## Line Charts: Performance of Greedy Decode vs. Self Consistency Across Reasoning Tasks
### Overview
The image displays four separate line charts arranged horizontally, comparing the performance of two methods—"Greedy Decode (Single-path)" and "Self Consistency (Multi-path)"—across four different reasoning benchmarks.
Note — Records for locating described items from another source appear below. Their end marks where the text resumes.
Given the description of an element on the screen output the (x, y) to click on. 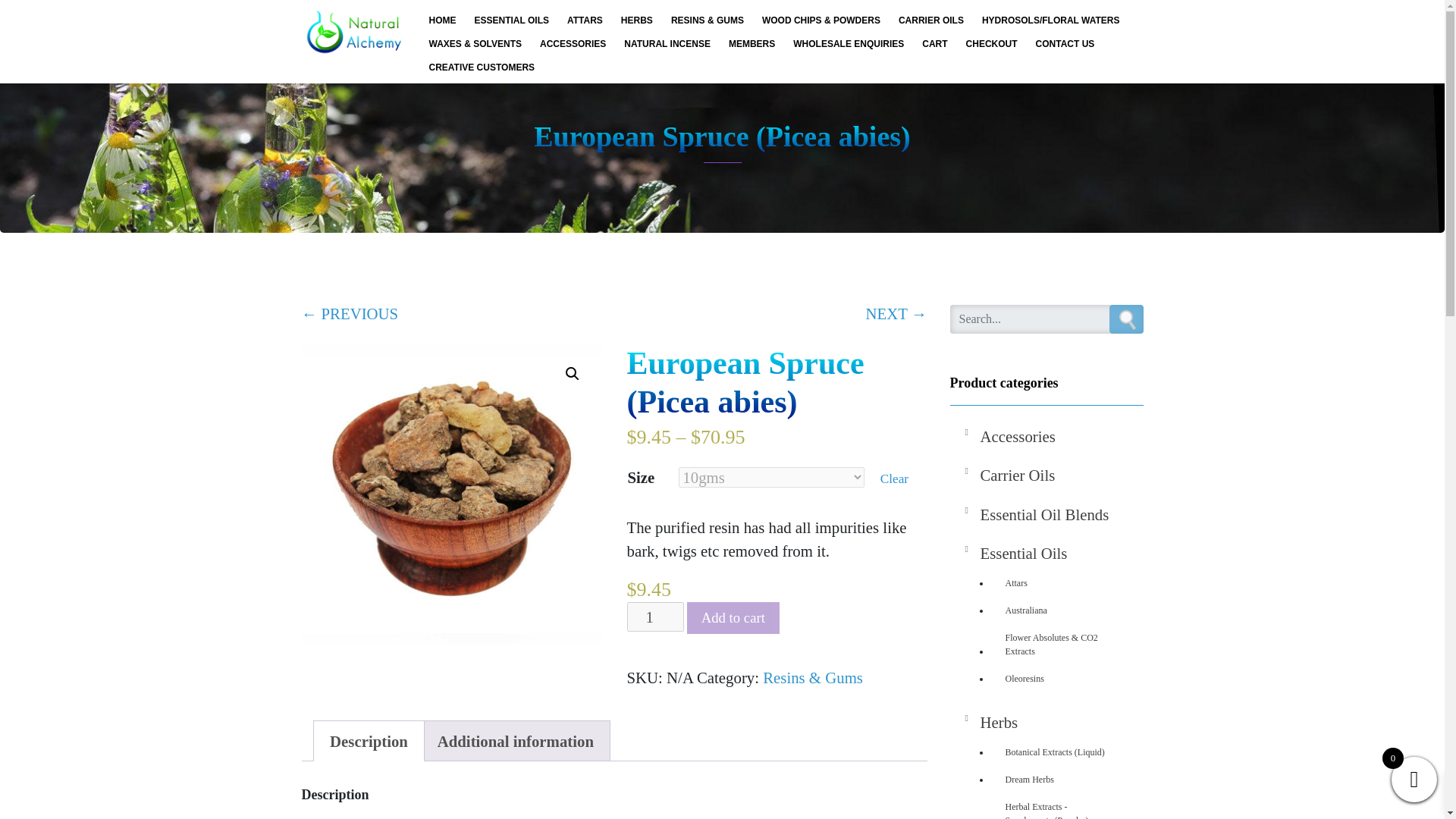
NATURAL INCENSE (666, 43)
MEMBERS (751, 43)
Additional information (516, 740)
ESSENTIAL OILS (511, 20)
CARRIER OILS (930, 20)
european-spruce (451, 493)
Clear (894, 478)
Description (368, 740)
ATTARS (584, 20)
Search for: (1045, 318)
1 (655, 616)
HERBS (636, 20)
CART (934, 43)
CHECKOUT (991, 43)
ACCESSORIES (572, 43)
Given the description of an element on the screen output the (x, y) to click on. 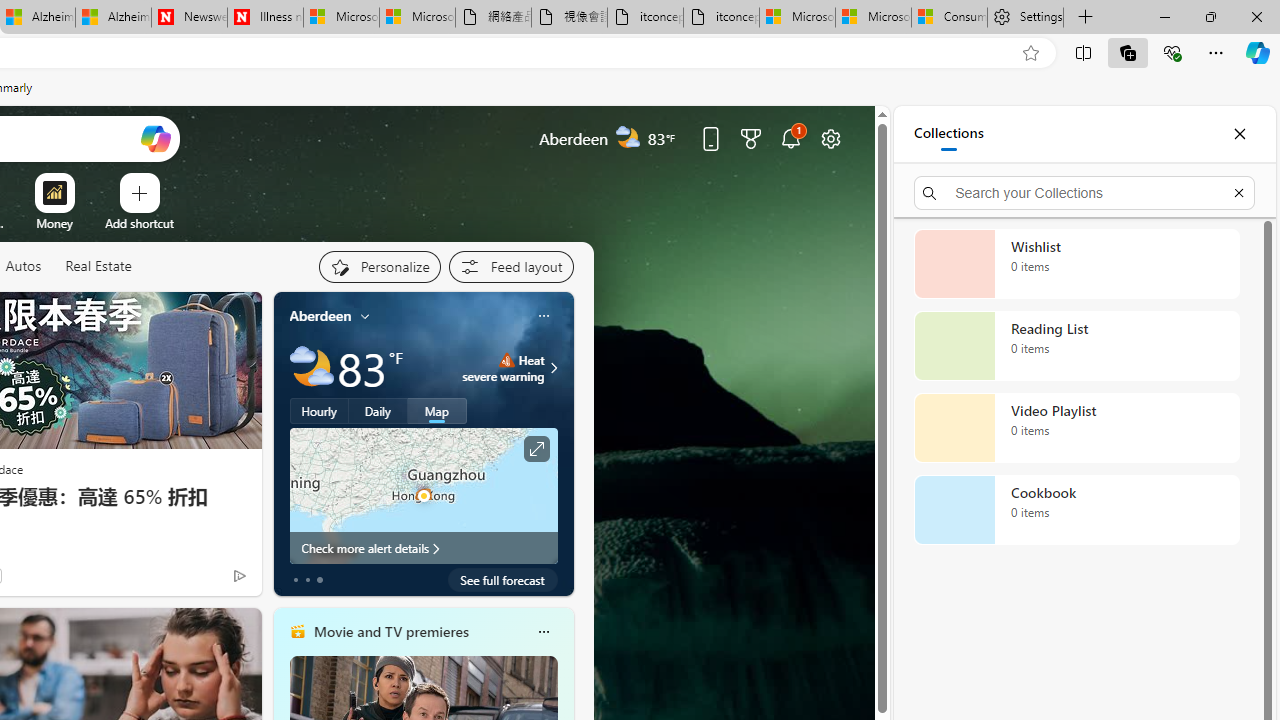
tab-1 (306, 579)
Add a site (139, 223)
Newsweek - News, Analysis, Politics, Business, Technology (189, 17)
Click to see more information (536, 449)
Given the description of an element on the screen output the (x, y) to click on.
Each chart plots accuracy (in percentage) against the number of sampled reasoning paths.
### Components/Axes
* **Titles (Top of each chart, left to right):** `MultiArith`, `SVAMP`, `Commonsense QA`, `ARC (Challenge)`.
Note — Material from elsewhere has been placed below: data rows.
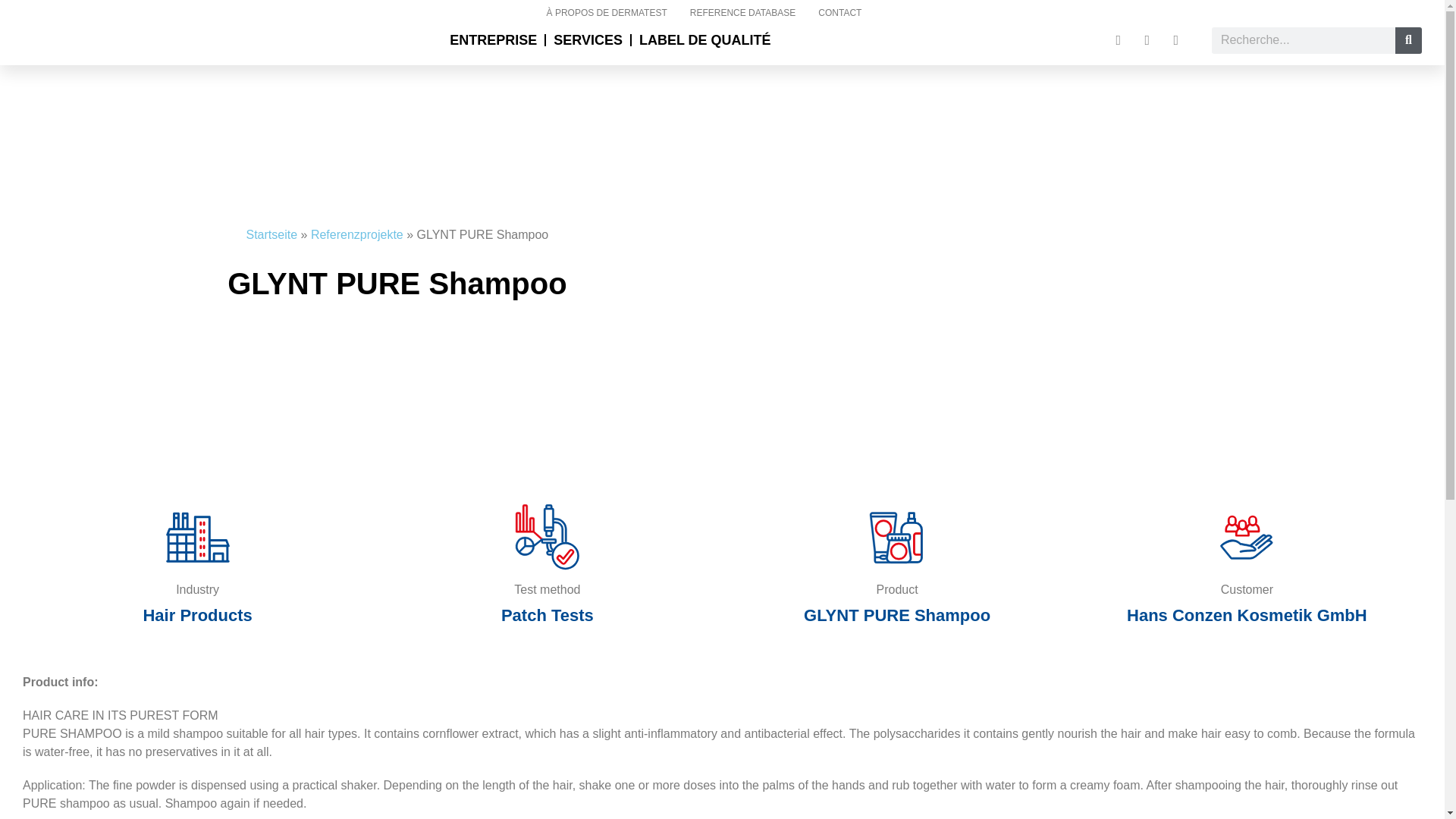
SERVICES (588, 39)
REFERENCE DATABASE (743, 13)
ENTREPRISE (493, 39)
CONTACT (839, 13)
Search (1408, 40)
Linkedin (1118, 40)
Facebook (1175, 40)
Instagram (1147, 40)
Given the description of an element on the screen output the (x, y) to click on. 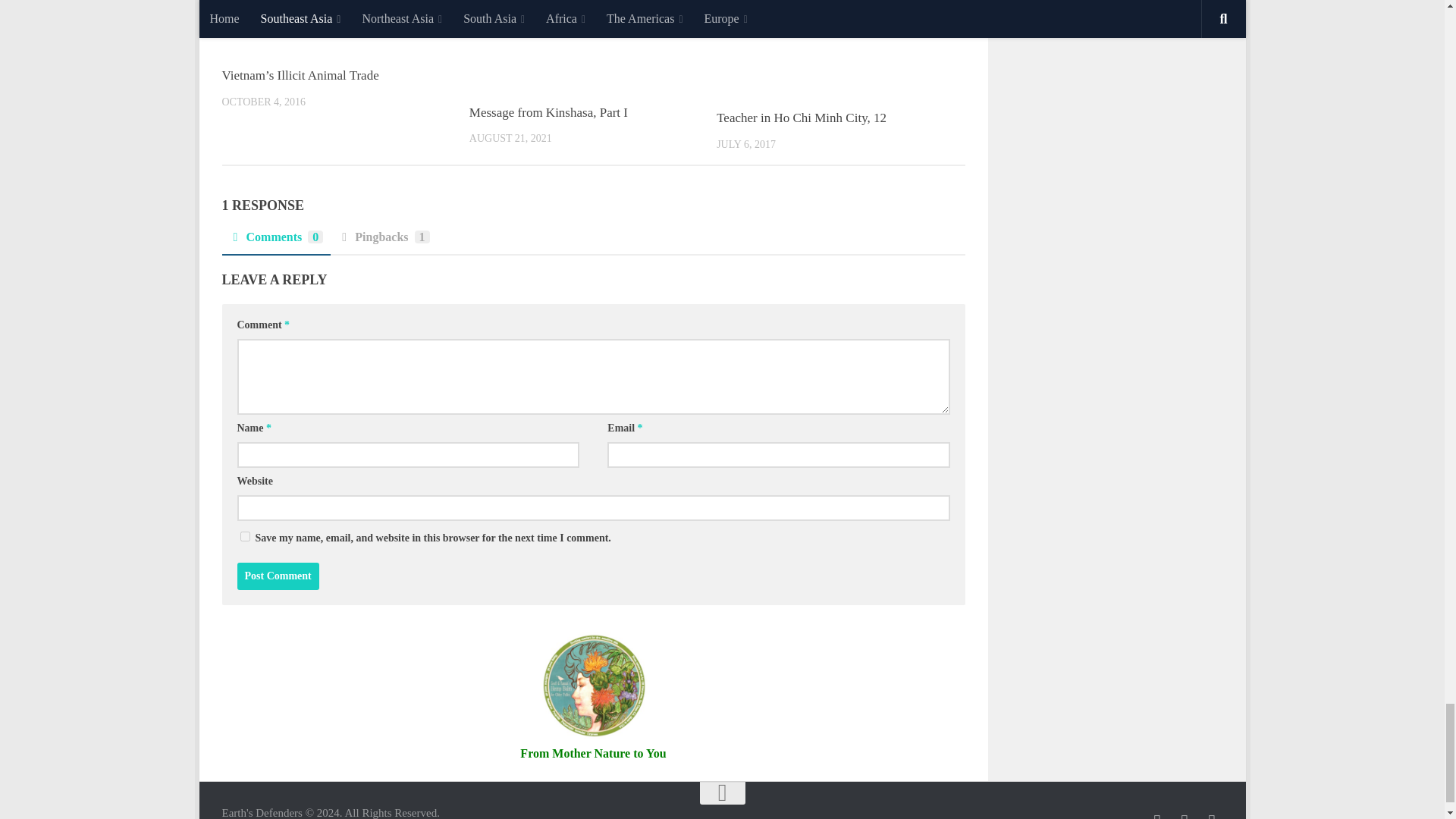
Follow us on Twitter (1184, 815)
Follow us on Linkedin (1212, 815)
yes (244, 536)
Follow us on Facebook (1157, 815)
Post Comment (276, 575)
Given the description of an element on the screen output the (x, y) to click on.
* **X-Axis (Common to all charts):** Label: `#Sampled Reasoning Paths`. Scale: Linear, with major tick marks at 0, 5, 10, 20, 30, and 40.
* **Y-Axis (Common label, different scales):** Label: `Accuracy (%)`. The scale range varies per chart to best fit the data.
* **Legend (Located in the bottom-right chart, `ARC (Challenge)`):**
* Orange line with circle markers: `Greedy Decode (Single-path)`
* Blue line with circle markers: `Self Consistency (Multi-path)`
* **Data Series:** Each chart contains two lines corresponding to the legend. The orange line is consistently flat. The blue line shows an upward trend that plateaus.
### Detailed Analysis
**Chart 1: MultiArith**
* **Y-Axis Scale:** 50% to 75%.
* **Greedy Decode (Orange):** Appears constant at approximately **50%** across all path counts (0 to 40).
* **Self Consistency (Blue):** Shows a steep initial increase.
* At 0 paths: ~50%
* At 5 paths: ~70%
* At 10 paths: ~72%
* At 20 paths: ~74%
* At 40 paths: ~75%
* **Trend:** Sharp improvement from 0 to 5 paths, followed by gradual, diminishing gains.
**Chart 2: SVAMP**
* **Y-Axis Scale:** 33% to 54%.
* **Greedy Decode (Orange):** Appears constant at approximately **39%**.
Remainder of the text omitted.